La poésie selon Issenhuth exclut « l’esprit et les procédés de groupe, la logomachie, la logorrhée, l’amphigouri, l’abstraction, les généralités » (302). Dans le domaine québécois, quelques auteurs échappent, en partie du moins, à ces défauts. Issenhuth ne ménage pas son admiration pour Nelligan, dont il permet la relecture en louant des vers que d’aucuns auraient jugés banals (« Je suis toujours petit pour elle, quoique grand ») et en négligeant les plus flamboyants. Admiration extrême pour Rina Lasnier, « le plus grand poète québécois vivant » (le jugement est de 1991), pourtant éloignée souvent de la simplicité, mais capable de tout, du minuscule et du grandiose — le minuscule est sans doute, ici, primordial. Admiration pour Saint-Denys Garneau, chez qui Pierre Nepveu décèle indûment de la prose, ainsi que, à un moindre degré, pour Alphonse Piché, dont l’âpreté naturaliste émeut. Et puis, dans les générations plus récentes, trouvent grâce aux yeux d’Issenhuth des poètes comme Pierre DesRuisseaux, Gilles Cyr (dont la renommée actuelle doit beaucoup à ces commentaires), Denys Néron (il le fait découvrir aux critiques), Marie Uguay, Jacques Brault, Pierre Nepveu (Mahler et autres matières), Jean-Marc Fréchette (dont Issenhuth est l’un des rares commentateurs à reconnaître la valeur exceptionnelle), Charlotte Melançon et son mari, Robert (qui est aussi un ami du chroniqueur), François Hébert (Lac noir). Sans doute, le bref poème centré sur un objet ponctuel de la nature, conjurant ainsi l’approximation et la généralité tout en s’ouvrant à la suggestion, y est-il fortement représenté.

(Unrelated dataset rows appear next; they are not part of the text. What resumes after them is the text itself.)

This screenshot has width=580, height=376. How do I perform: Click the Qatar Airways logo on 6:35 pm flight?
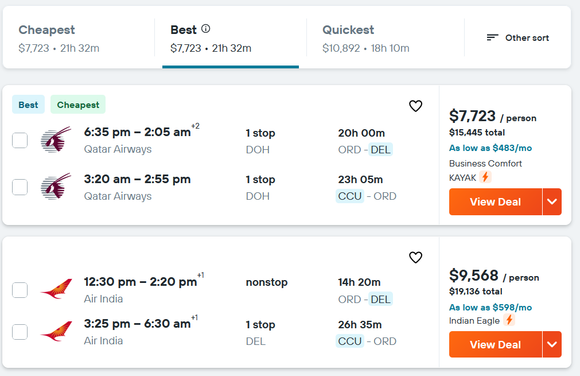tap(55, 140)
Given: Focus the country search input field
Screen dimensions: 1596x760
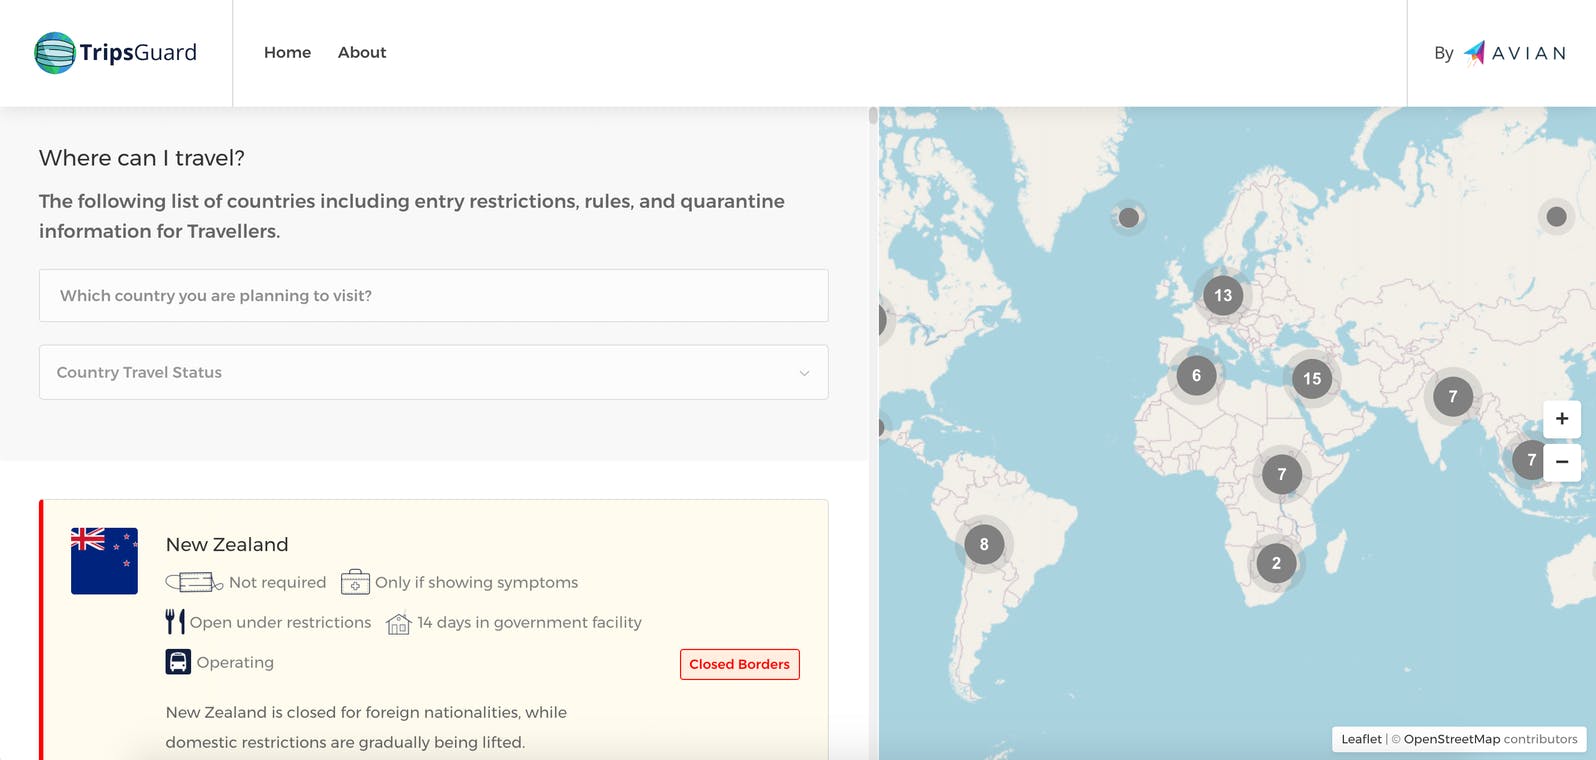Looking at the screenshot, I should tap(433, 296).
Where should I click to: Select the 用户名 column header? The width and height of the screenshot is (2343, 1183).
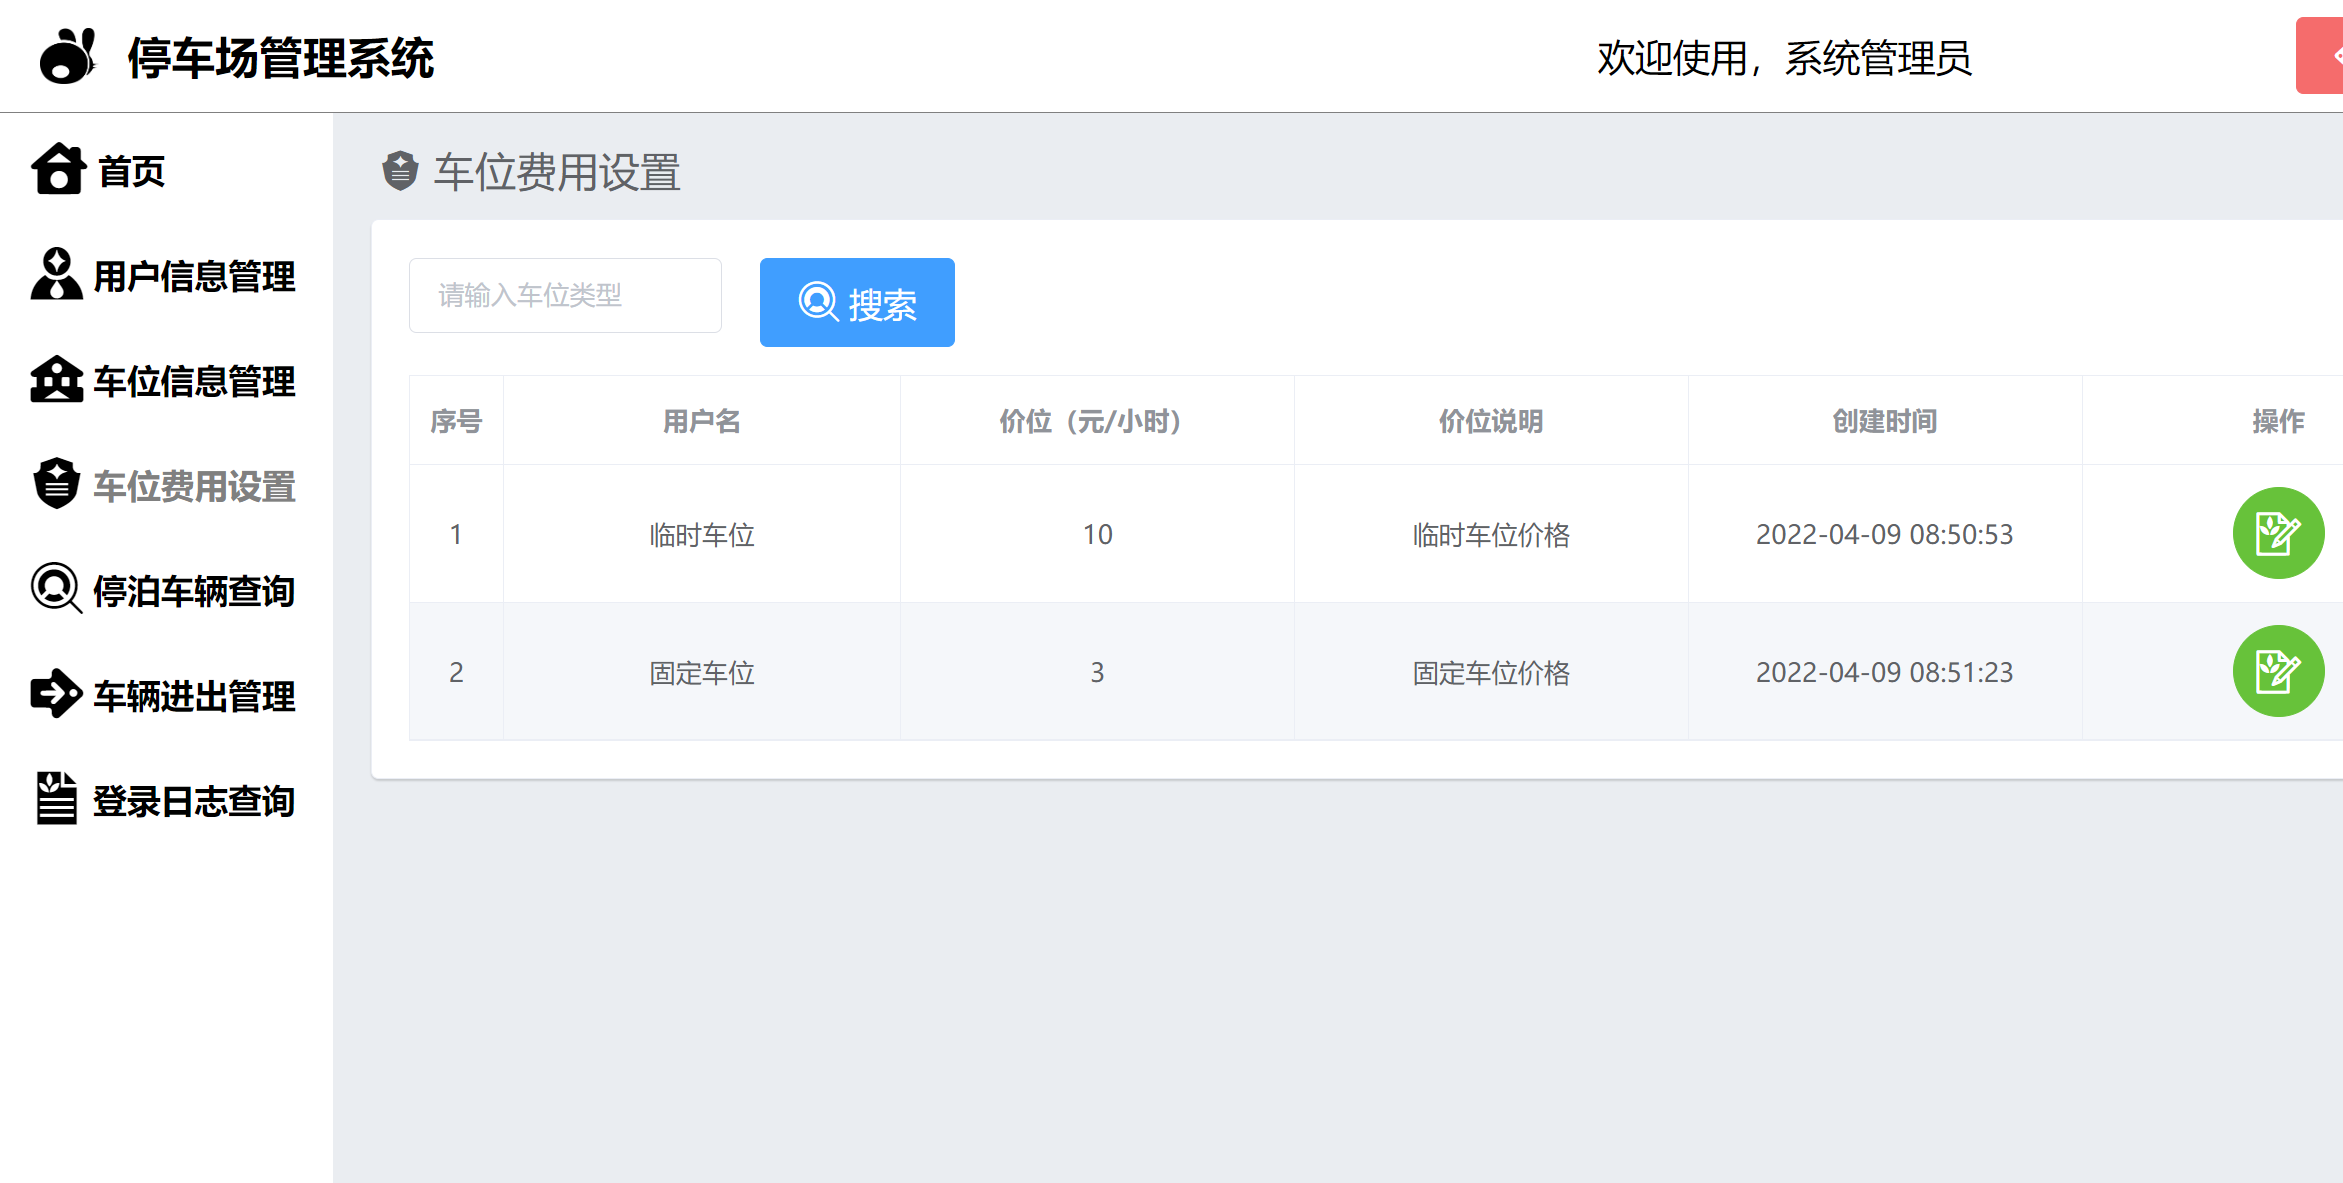coord(701,421)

Dans cet ensemble de lectures favorables, on constate une certaine diversité. Impossible de reprocher à l’usager du Petit banc de bois de mépriser en bloc la littérature du Québec. En revanche, beaucoup de poètes importants et parfois célébrés en dehors de nos frontières, reconnus même par des anthologies de maisons d’édition importantes (je pense à la collection « Poésie » de Gallimard, qui accueille quelques poètes québécois récents dans l’Anthologie de la poésie française du xxe siècle, t. 2) font l’objet des brocards humiliants d’Issenhuth, au nom d’une conception de la poésie qui a certes le mérite de l’exigence et de la rigueur, mais qui manifeste aussi son côté étriqué quand elle refuse systématiquement les grands courants de la modernité.

Une des têtes de Turc du chroniqueur est Claude Beausoleil, que beaucoup d’universitaires se plaisent aussi à considérer de haut. Il voit en lui du « bavardage » et de l’« inflation », mais lui reconnaît tout de même « [du] tempérament, [de l’]énergie, [du] souffle » (250). Au polémiste, on ne peut demander plus de concessions à la vérité — que, du reste, il prétend servir. Il lui importe avant tout de frapper les imaginations, de prendre le contre-pied des facilités communes.

Et dans la mesure où Issenhuth nous met en garde, avec souvent beaucoup d’à-propos, contre la facilité et une attitude de plats consommateurs en poésie, la lecture de son livre est tout à fait recommandable. Il y défend de grandes exigences, et nous montre qu’elles sont au travail dans les oeuvres poétiques importantes de notre siècle et des siècles passés, qu’il s’agisse de Mandelstam, d’Emily Dickinson ou, à l’occasion, de poètes très peu connus encore, mais que sa curiosité créatrice lui aura fait découvrir.